事前に到着時間を連絡していたので智晴は駅で待っていてくれた。軽く挨拶を交わし、さっそく蔵へ向かうことにした。
蔵は山中にあるということだったが想像していたよりは低く開けた場所にあった。扉にはしっかりと南京錠が掛かっている。蔵は随分と年季が入っているのに対して南京錠はやけに新しいことが少し気になった。
「開けるで」
智晴は尻ポケットに入れていた鍵を使い解錠した。蔵の中は冷蔵庫みたいに冷えていた。外よりも寒い気がするのは気のせいだろうか。
智晴は慣れた様子で蔵の中の照明をつけ、扉を閉めた。
それを確認してから俺は肩に引っかけていたリュックを降ろす。そして中の物を地面に広げた。

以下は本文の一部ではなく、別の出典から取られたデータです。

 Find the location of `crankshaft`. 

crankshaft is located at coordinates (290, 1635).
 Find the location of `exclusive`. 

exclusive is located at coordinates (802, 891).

ブルーシート。小型のナイフ。のこぎり。上下に分かれたレインコート。ゴミ袋。バスタオル三枚。タッパー。小型のクーラーボックス。大小さまざまな保冷剤数個。手にはすでにゴム手袋をしている。
ここで智晴を解体して持ち帰るためだ。俺の準備の良さに智晴は苦笑いした。
「じゃあ、もうやる?」
「いや、せっかくだから少し話そう」
そう言うと智晴はためらった様子を見せたが、結局は俺の提案に乗って来た。ブルーシートを敷いてその上に胡坐をかく。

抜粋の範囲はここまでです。